### WORK INSTRUCTION
Look through the lines below and extract each one that contains "Task".

GIVEN INFORMATION Start Marker

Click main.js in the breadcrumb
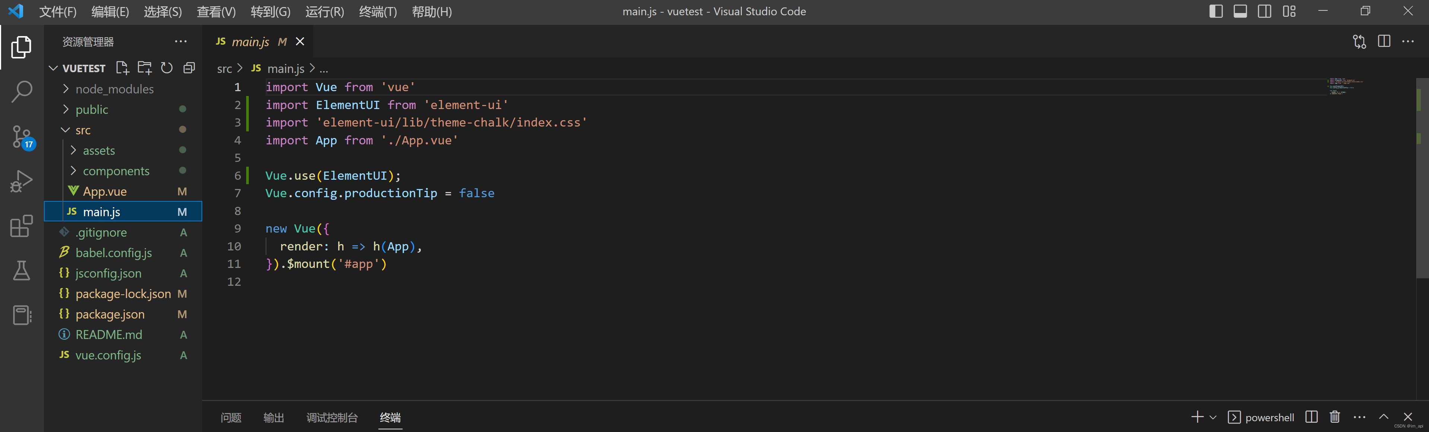1429x432 pixels. [x=285, y=69]
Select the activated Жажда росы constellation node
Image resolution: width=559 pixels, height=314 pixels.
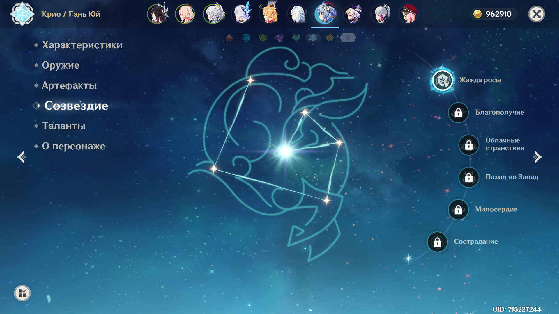click(443, 80)
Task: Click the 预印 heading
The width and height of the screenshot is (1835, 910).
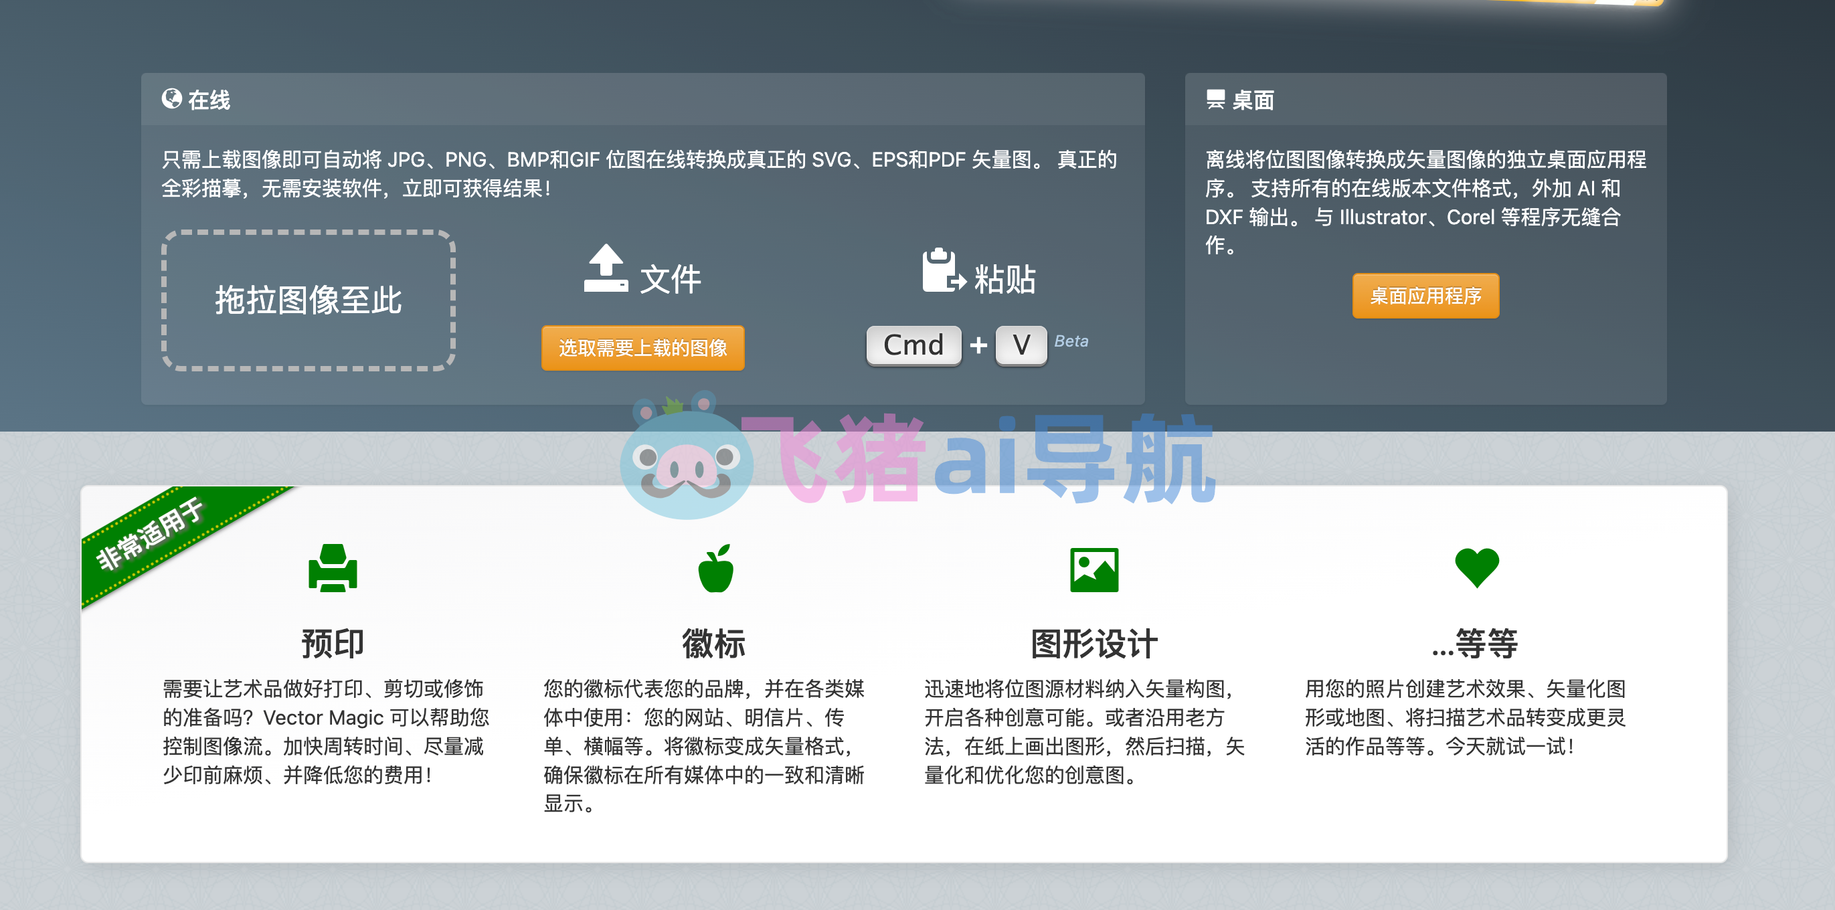Action: tap(333, 644)
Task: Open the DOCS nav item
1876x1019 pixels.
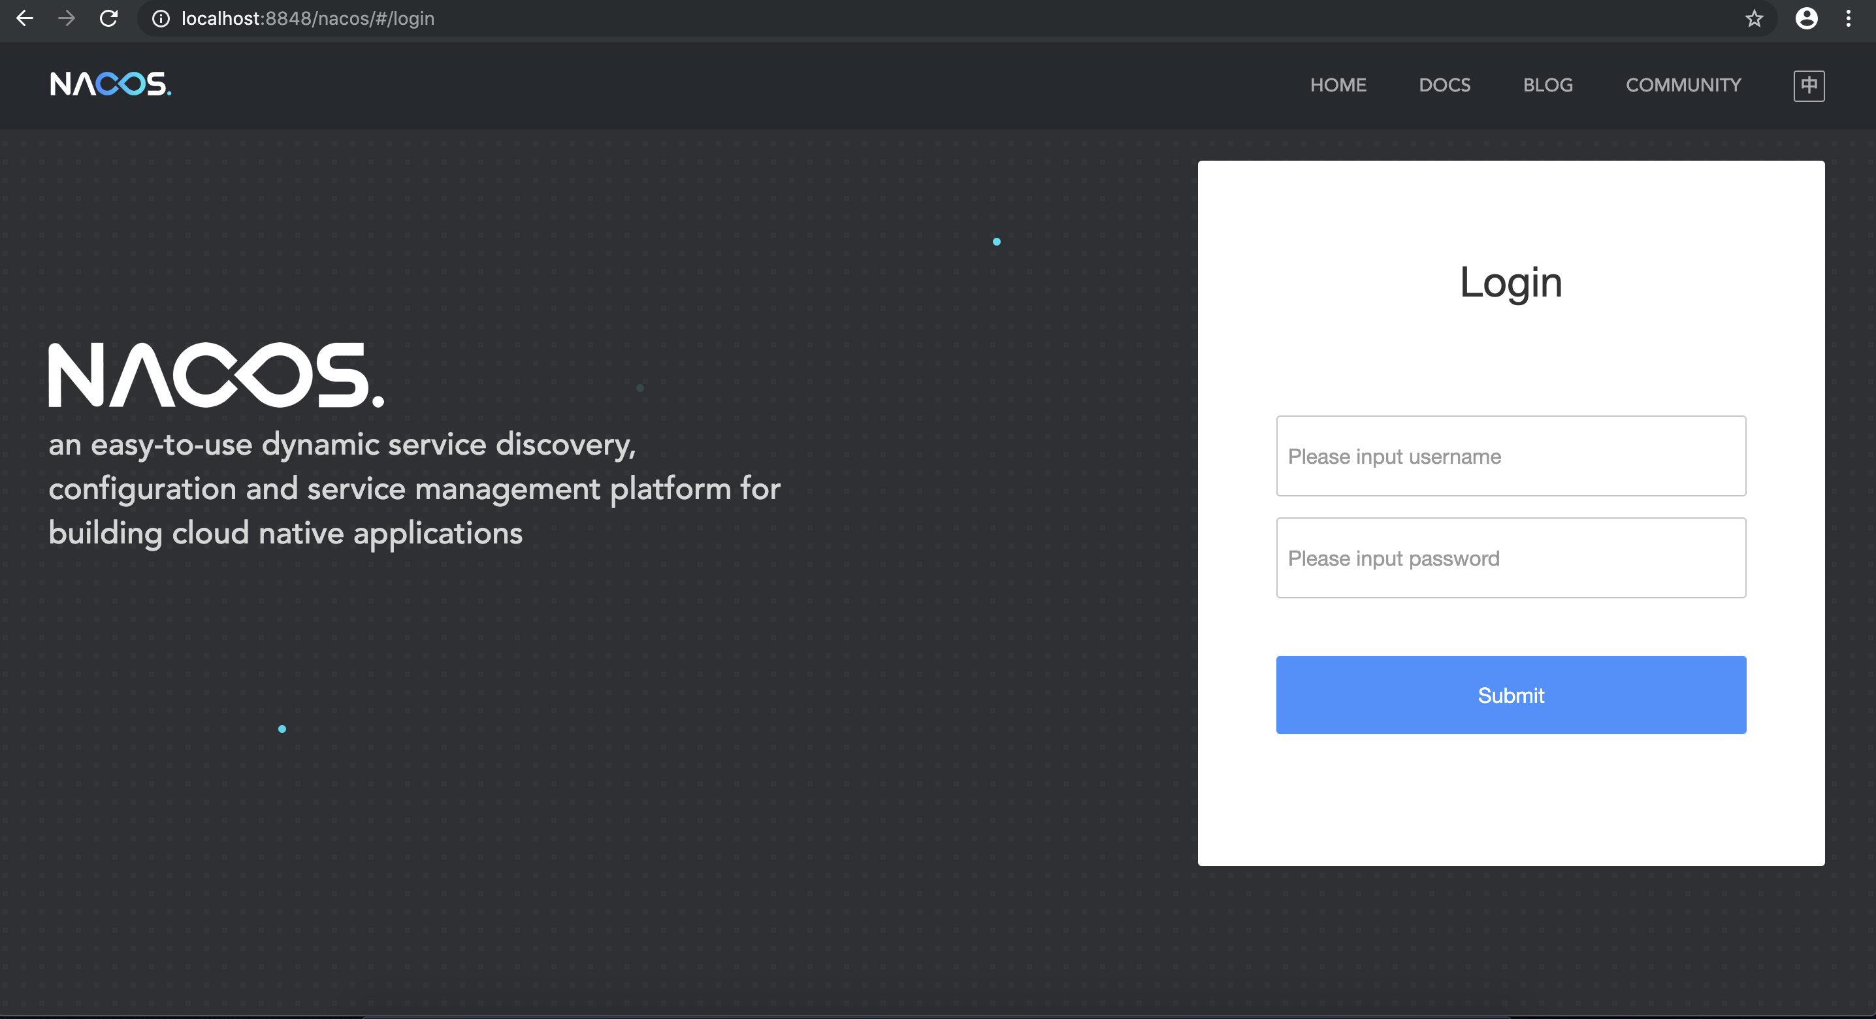Action: (x=1444, y=85)
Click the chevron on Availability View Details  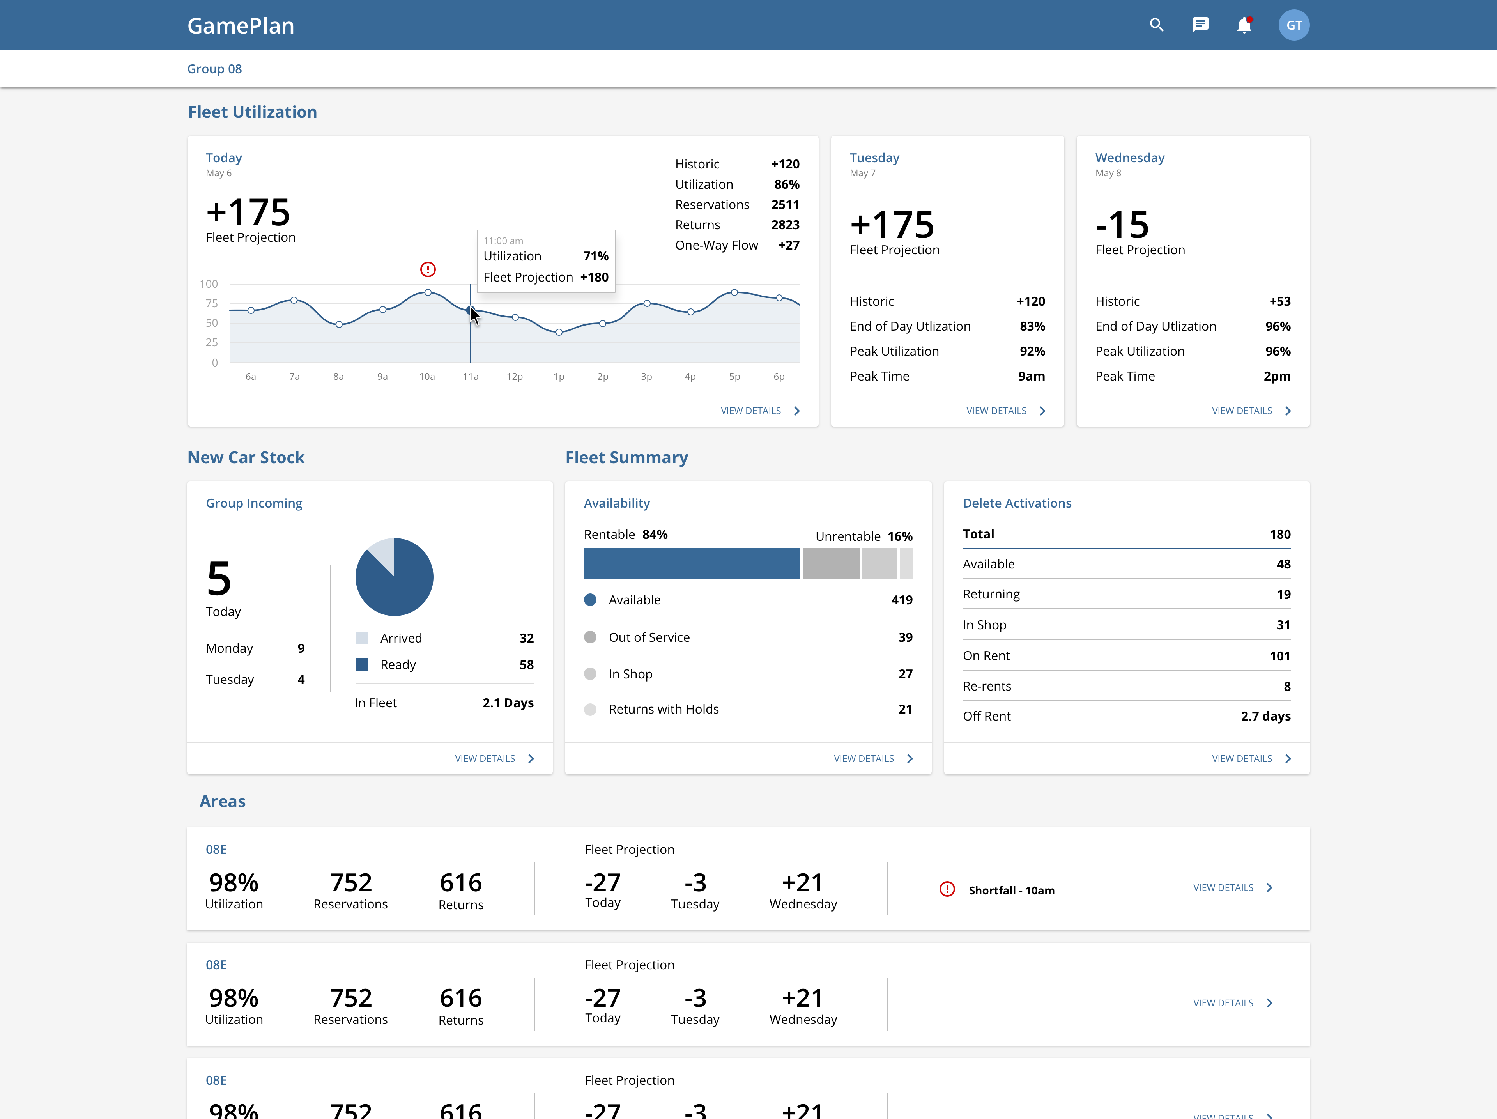[x=910, y=759]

GIVEN INFORMATION End Marker

### RESPONSE BOX
Task: Click the 预印 heading
Task: Open the DOCS nav item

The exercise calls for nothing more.